Все обернулись к стоявшему рядом с директором Петру Петровичу.
Лена почувствовала, что сам его вид производит на людей нужное впечатление: что бы он ни сказал, это будет словом ученого человека.
— Почти никакого, — объяснил учитель уверенно. — Это только внешний сигнал о том, что процесс роста клубня заканчивается. Когда-то по незнанию люди пытались есть картофельные плоды — «бульбочки», а не клубни. Конечно, ошибку скоро исправили, но цвет как-то связался в сознании с урожаем, так и живет это поверье до сих пор.
— Слышали? — спросил Семен Ильич. — А я еще больше скажу, пусть вот старые люди поправят, если что не так. Давно ли у нас в Сосновке на «нижнем» конце и вообще-то картошку стали есть? Забыли, как старики раскольники твердили: «Кто ест траву картофь, у того в крови ковь»? Да «кто чай пьет — отчается…» Всё они готовы были запретить, от всего отвернуть людей. Теперь, конечно, картошку все едят, а шепоты всякие староверские живут. Не тебе бы только, Романовна, слушать их…
Бригадирша утерла концом платка коричневое лицо.
— Да я, Степан Ильич, и не слушаю. Только если люди говорят, а у меня, сам знаешь, семья-то…

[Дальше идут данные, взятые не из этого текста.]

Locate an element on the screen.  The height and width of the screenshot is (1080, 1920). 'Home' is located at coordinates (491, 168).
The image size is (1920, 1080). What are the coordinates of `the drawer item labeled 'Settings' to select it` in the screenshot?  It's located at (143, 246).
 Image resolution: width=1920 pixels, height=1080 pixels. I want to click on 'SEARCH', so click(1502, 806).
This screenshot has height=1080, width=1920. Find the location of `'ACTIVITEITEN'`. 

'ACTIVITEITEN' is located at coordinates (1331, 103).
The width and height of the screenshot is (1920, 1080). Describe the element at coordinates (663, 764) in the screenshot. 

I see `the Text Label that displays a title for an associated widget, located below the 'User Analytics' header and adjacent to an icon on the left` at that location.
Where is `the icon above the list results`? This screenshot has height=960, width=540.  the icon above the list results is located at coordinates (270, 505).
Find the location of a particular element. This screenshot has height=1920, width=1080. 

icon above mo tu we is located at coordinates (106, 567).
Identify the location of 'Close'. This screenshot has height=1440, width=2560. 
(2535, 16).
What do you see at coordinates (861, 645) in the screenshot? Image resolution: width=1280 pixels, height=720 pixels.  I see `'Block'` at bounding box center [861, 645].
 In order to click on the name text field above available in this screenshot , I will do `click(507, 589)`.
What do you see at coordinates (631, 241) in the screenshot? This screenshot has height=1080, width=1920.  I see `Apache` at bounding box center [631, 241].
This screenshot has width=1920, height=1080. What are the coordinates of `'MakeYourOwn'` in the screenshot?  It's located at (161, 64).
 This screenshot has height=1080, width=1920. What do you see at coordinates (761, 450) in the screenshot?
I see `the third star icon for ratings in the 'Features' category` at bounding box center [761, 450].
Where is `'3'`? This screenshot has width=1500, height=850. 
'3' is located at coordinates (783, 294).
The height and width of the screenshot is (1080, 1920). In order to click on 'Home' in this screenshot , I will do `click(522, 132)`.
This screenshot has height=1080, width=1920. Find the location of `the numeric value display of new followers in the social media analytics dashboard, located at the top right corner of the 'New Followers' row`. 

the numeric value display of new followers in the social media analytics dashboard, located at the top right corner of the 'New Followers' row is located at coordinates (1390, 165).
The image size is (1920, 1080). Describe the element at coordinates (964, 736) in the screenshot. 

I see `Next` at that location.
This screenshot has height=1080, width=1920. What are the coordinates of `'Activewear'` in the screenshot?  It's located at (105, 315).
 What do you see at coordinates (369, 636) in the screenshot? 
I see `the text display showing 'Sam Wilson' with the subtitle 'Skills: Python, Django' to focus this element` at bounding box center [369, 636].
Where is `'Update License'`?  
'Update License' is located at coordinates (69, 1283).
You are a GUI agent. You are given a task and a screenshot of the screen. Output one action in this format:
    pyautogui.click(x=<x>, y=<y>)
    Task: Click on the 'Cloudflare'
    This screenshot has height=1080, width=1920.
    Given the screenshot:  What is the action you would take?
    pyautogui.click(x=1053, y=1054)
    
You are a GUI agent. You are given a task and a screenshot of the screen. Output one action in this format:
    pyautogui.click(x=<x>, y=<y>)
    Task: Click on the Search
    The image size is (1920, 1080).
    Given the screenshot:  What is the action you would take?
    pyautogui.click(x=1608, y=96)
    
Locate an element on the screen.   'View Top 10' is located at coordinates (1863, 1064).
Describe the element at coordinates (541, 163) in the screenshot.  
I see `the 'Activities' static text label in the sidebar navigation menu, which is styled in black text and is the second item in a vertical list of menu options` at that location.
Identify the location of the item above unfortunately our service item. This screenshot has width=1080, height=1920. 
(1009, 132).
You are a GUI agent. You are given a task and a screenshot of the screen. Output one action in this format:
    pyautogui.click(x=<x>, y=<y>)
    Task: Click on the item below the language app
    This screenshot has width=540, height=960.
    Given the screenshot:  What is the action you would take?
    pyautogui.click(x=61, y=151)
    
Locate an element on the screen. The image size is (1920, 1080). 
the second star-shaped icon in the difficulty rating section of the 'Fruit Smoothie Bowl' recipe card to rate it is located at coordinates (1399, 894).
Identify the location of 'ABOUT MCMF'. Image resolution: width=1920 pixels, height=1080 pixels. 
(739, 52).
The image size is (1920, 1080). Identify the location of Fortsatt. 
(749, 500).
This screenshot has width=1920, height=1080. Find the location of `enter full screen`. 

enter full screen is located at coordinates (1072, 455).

— Не умрет твоя семья с голоду, — успокоил ее директор. — А если кто еще сомневается, так я разрешаю на моем участке хоть весь цвет оборвать.
— Да что ты, что ты! — всполохнулась Романовна, — Верим и так. Спасибо тебе! Спасибо и вам, — чопорно, чинно поклонилась Петру Петровичу.
Тот вежливо приподнял худую соломенную шляпу.
И незаметно, словно растаяв под лучами солнца, исчезла, растеклась толпа. Одни собаки еще некоторое время рыскали по полю, не понимая, на кого же им лаять теперь.
Тетя Нюра посмотрела на мальчишек, на Нонку, которая как ни в чем не бывало плела венок из картофельного цвета, и сказала Лене:
— Иди уж и ты с ними в деревню, я и одна справлюсь. А как их, горе мое, оставить одних? Еще и дом-то сожгут, с них станется…
И украдкой, искоса глянула на дочь. Красавица ведь: лиловые цветы на черных кудрях, сама легкая, как из солнечного луча вылилась. А где бродит ее душа?